(Aim of the task): From the line that contains "Task: Collapse the KR 6 R900 sixx node" to the end of the entries, copy each line exactly, though the pictures stay out.

(Raw data):
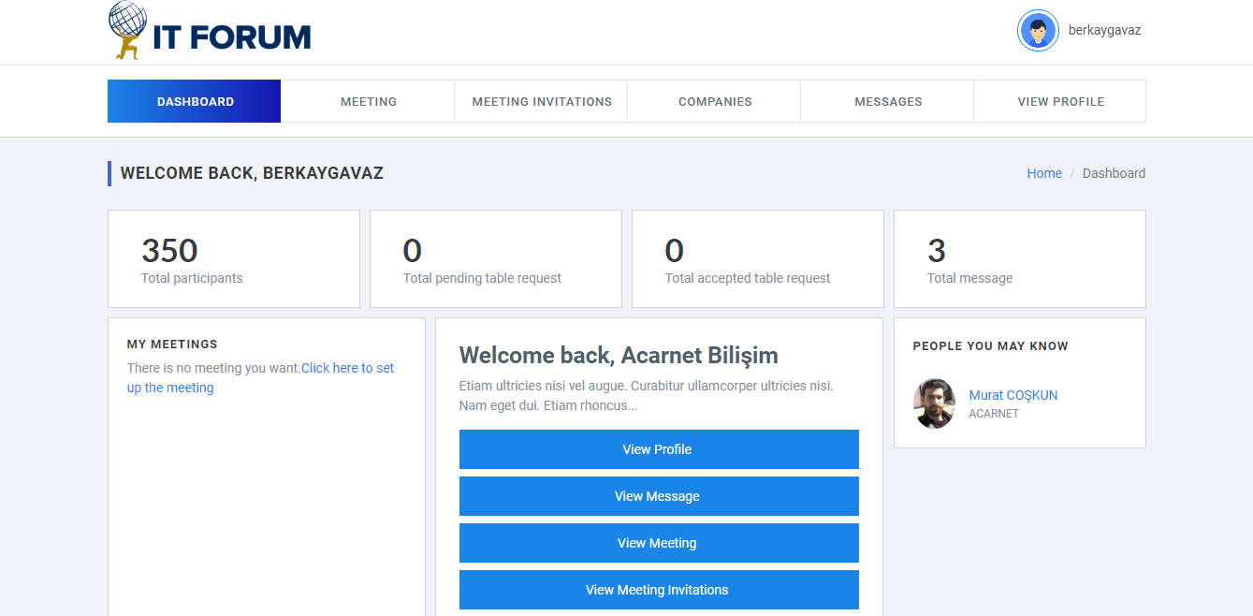
Task: Click the View Meeting Invitations button
Action: pyautogui.click(x=658, y=590)
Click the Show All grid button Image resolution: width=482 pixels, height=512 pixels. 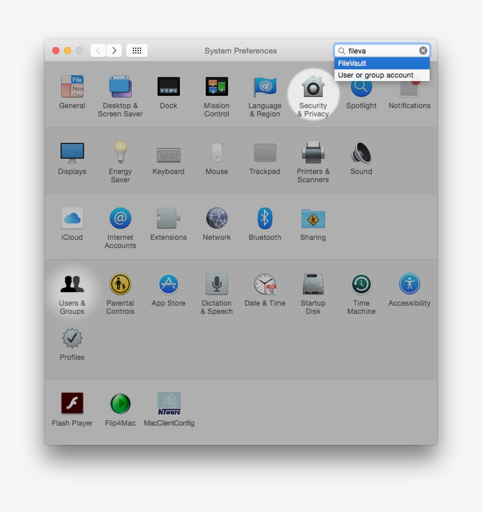coord(137,51)
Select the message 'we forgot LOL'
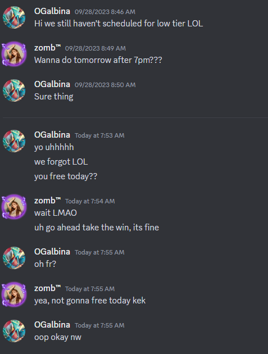The height and width of the screenshot is (354, 268). (x=61, y=162)
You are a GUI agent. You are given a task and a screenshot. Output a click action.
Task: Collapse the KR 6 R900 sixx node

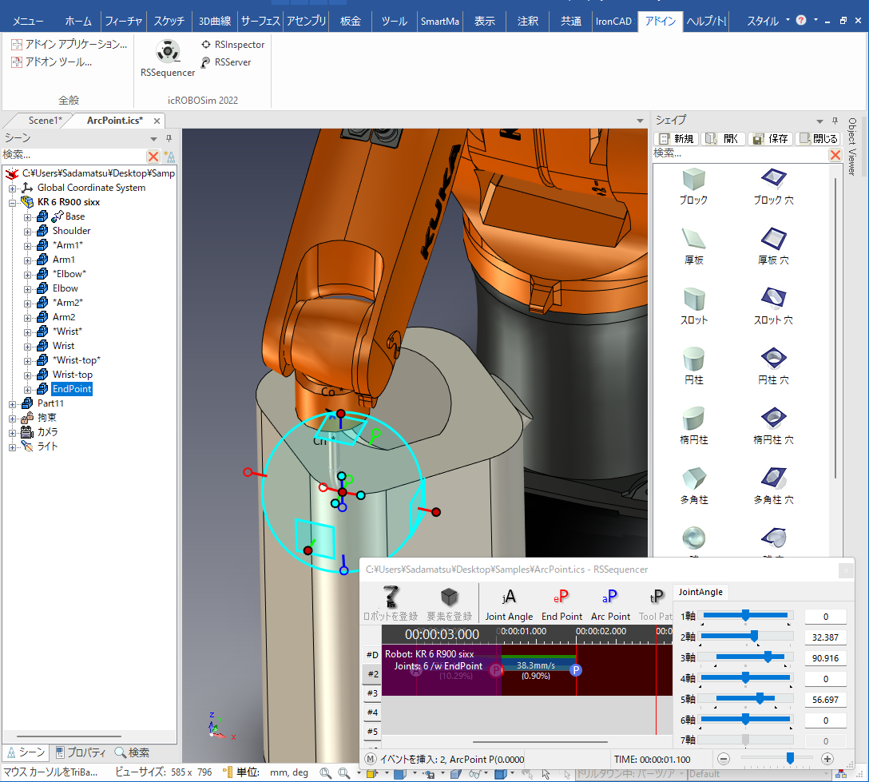click(13, 202)
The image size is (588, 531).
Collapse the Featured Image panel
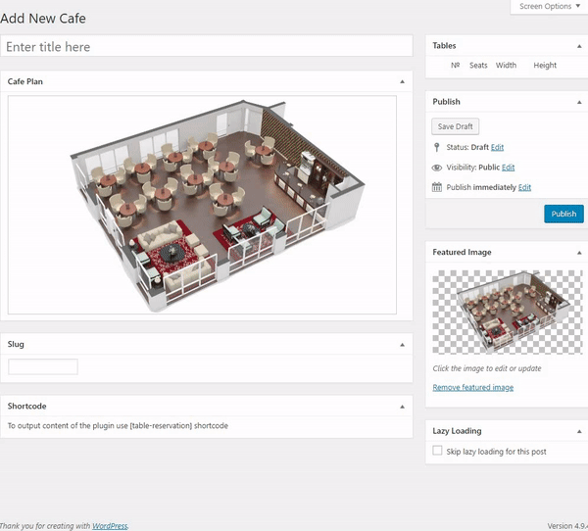pos(579,253)
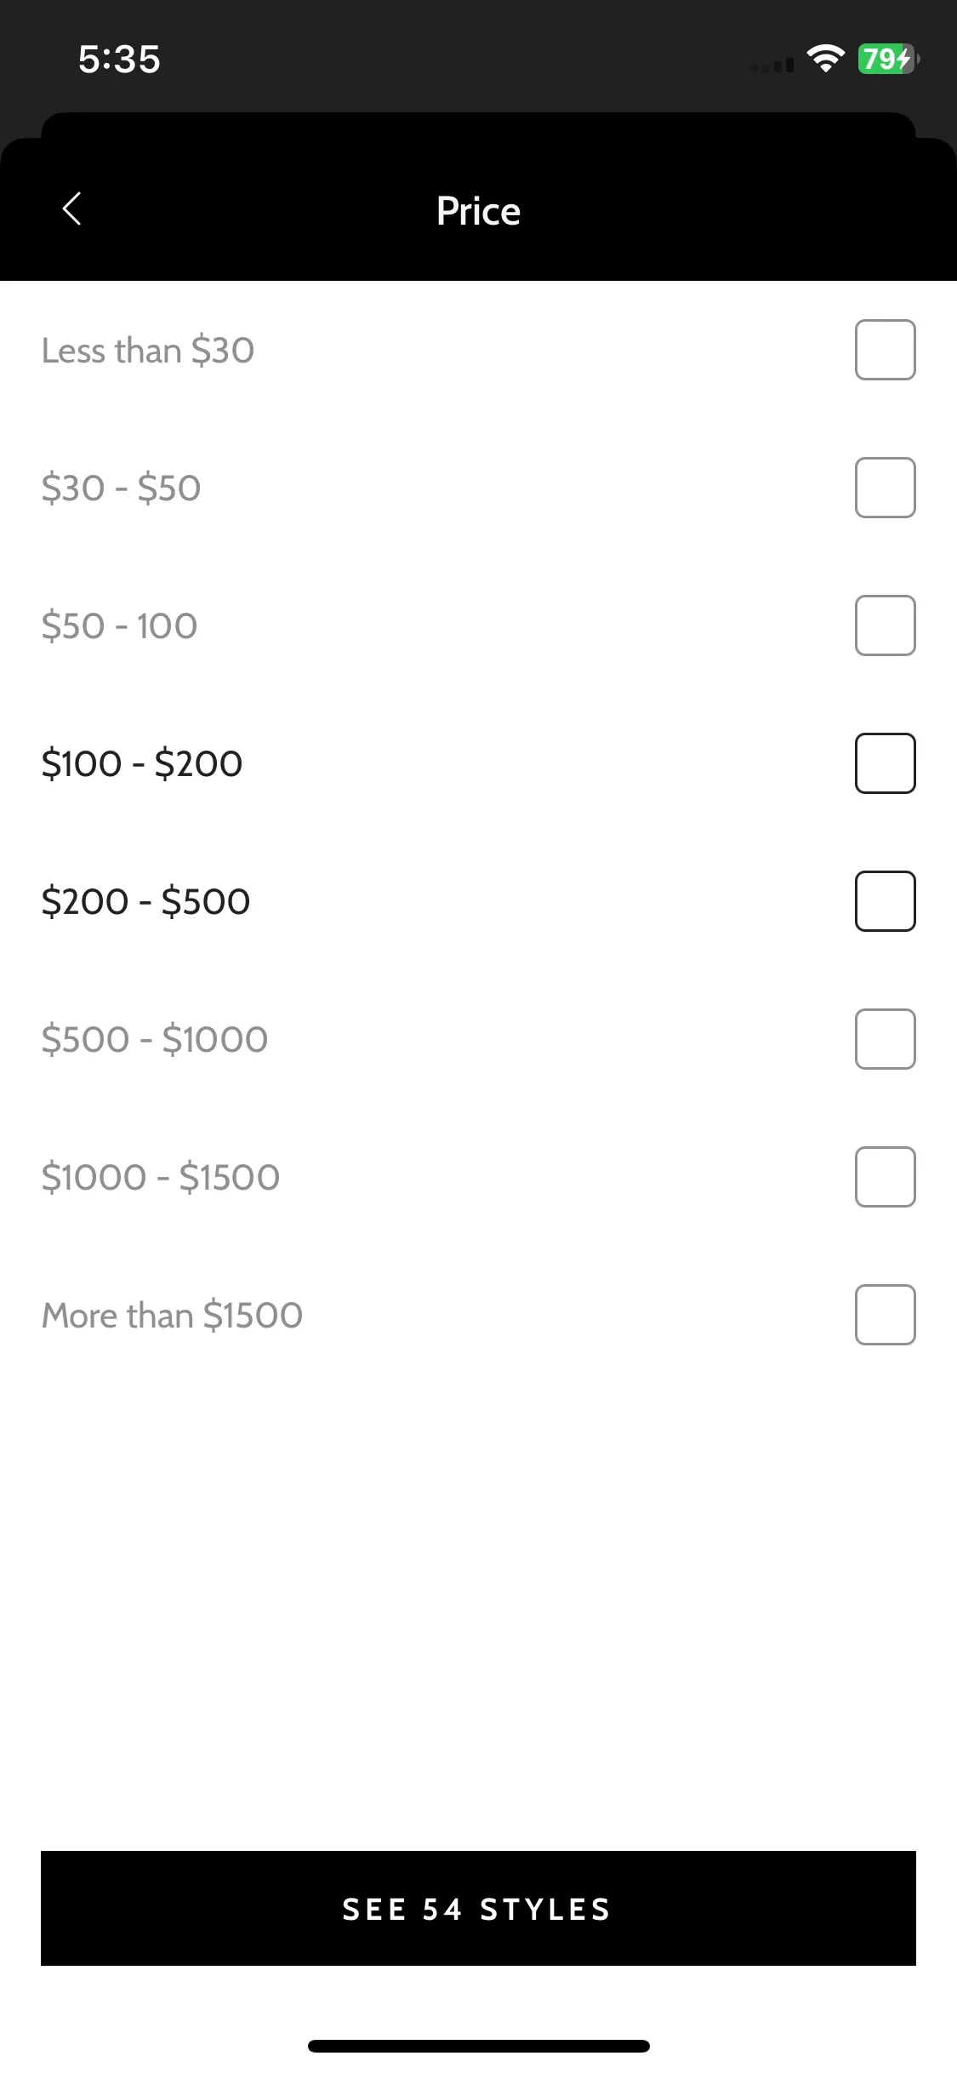Tap the Wi-Fi status icon
Image resolution: width=957 pixels, height=2073 pixels.
click(825, 59)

(Answer to the problem):
Task: Collapse the KR 6 R900 sixx node

click(13, 202)
The image size is (588, 531).
Collapse the Featured Image panel
pos(579,253)
Tap the Wi-Fi status icon
Image resolution: width=957 pixels, height=2073 pixels.
click(825, 59)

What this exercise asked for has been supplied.